SPP model interactive simulation – needs Java |
Marching locusts – sped up 6-fold. When the density of locusts reaches a critical point, they march steadily together without direction reversals. |
Self-propelled particles (SPP), also referred to as self-driven particles, is a concept used by physicists to describe autonomous agents, which convert energy from the environment into directed or persistent motion. Everyday life examples of such agents are walking, swimming or flying animals. Other biological systems include bacteria, cells, algae and other micro-organisms. Generally, directed propulsion in biological systems is referred to as chemotaxis. There are also artificial systems such as robots or specifically designed particles such as swimming Janus colloids, nanomotors and walking grains.

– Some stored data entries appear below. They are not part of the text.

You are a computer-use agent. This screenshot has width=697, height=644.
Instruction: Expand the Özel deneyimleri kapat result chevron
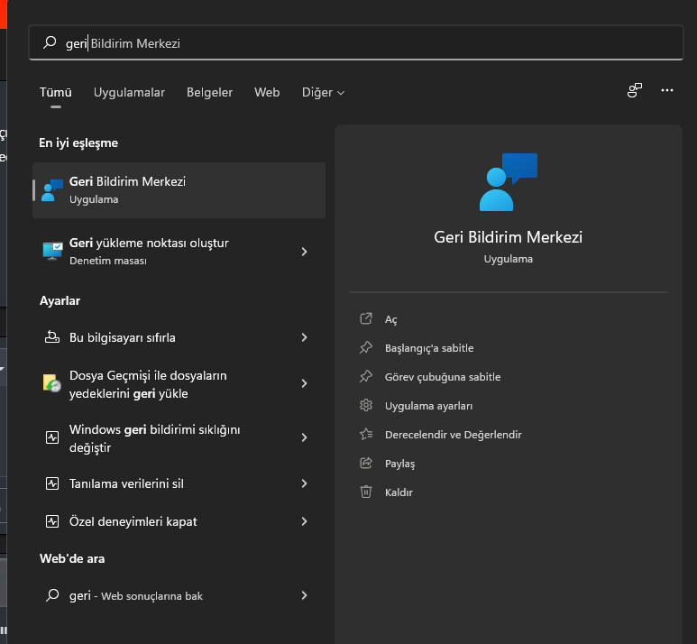tap(304, 521)
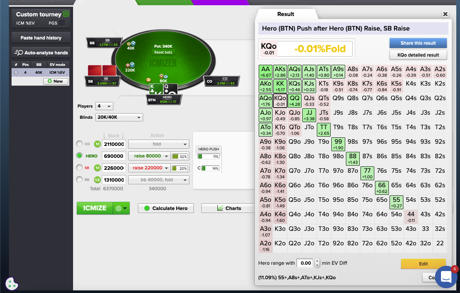Select the SB radio button

click(x=79, y=168)
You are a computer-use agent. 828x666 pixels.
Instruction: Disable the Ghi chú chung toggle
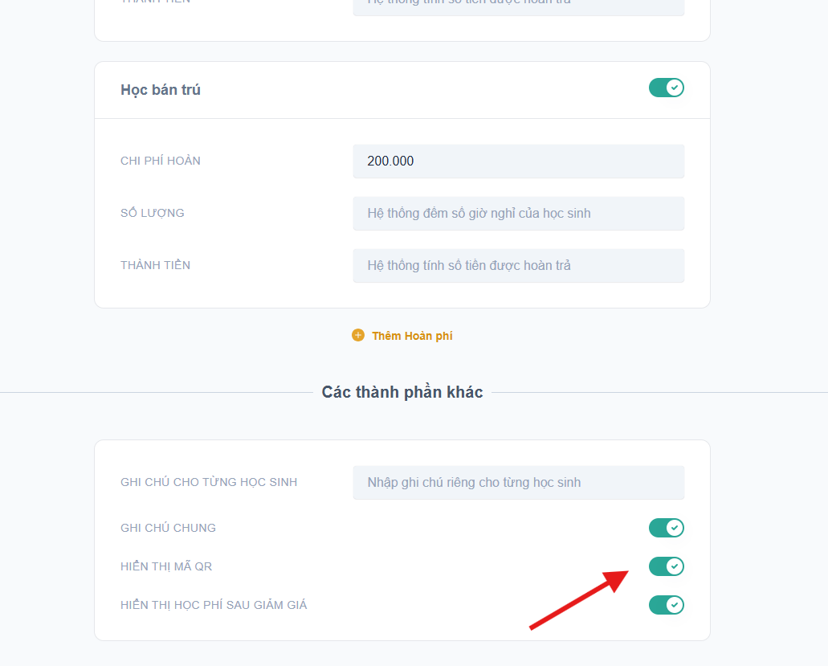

Self-propelled particles interact according to various social and physical rules, which can lead to the emergence of collective behaviours, such as flocking of birds, swarming of bugs, the formation of sheep herds, etc.
To understand the ubiquity of such phenomena, physicists have developed a number of self-propelled particles models. These models predict that self-propelled particles share certain properties at the group level, regardless of the type of animals in the swarm. It has become a challenge in theoretical physics to find minimal statistical models that capture these behaviours.
Most animals can be seen as SPP: they find energy in their food and exhibit various locomotion strategies, from flying to crawling. The most prominent examples are fish schools, birds flocks, sheep herds, human crowds. At a smaller scale, cells and bacteria can also be treated as SPP. These biological systems can propel themselves based on the presence of chemoattractants. At even smaller scale, molecular motors transform ATP energy into directional motion. Recent work has shown that enzyme molecules will also propel themselves. Further, it has been shown that they will preferentially move towards a region of higher substrate concentration, a phenomenon that has been developed into a purification technique to isolate live enzymes. Additionally, microparticles can become self-propelled when they are functionalized with enzymes. The catalytic reactions of the enzymes direct the particles based on corresponding substrate gradients.
There is a distinction between wet and dry systems. In the first case the particles "swim" in a surrounding fluid; in the second case the particles "walk" on a substrate.
Active colloidal particles are the prototypical example of wet SPP. Janus particles are colloidal particles with two different sides, having different physical or chemical properties. This symmetry breaking allows, by properly tuning the environment (typically the surrounding solution) for the motion of the Janus particle. For instance, the two sides of the Janus particle can induce a local gradient of, temperature, electric field, or concentration of chemical species. This induces motion of the Janus particle along the gradient through, respectively, thermophoresis, electrophoresis or diffusiophoresis. Because the Janus particles consume energy from their environment (catalysis of chemical reactions, light absorption, etc.), the resulting motion constitutes an irreversible process and the particles are out of equilibrium.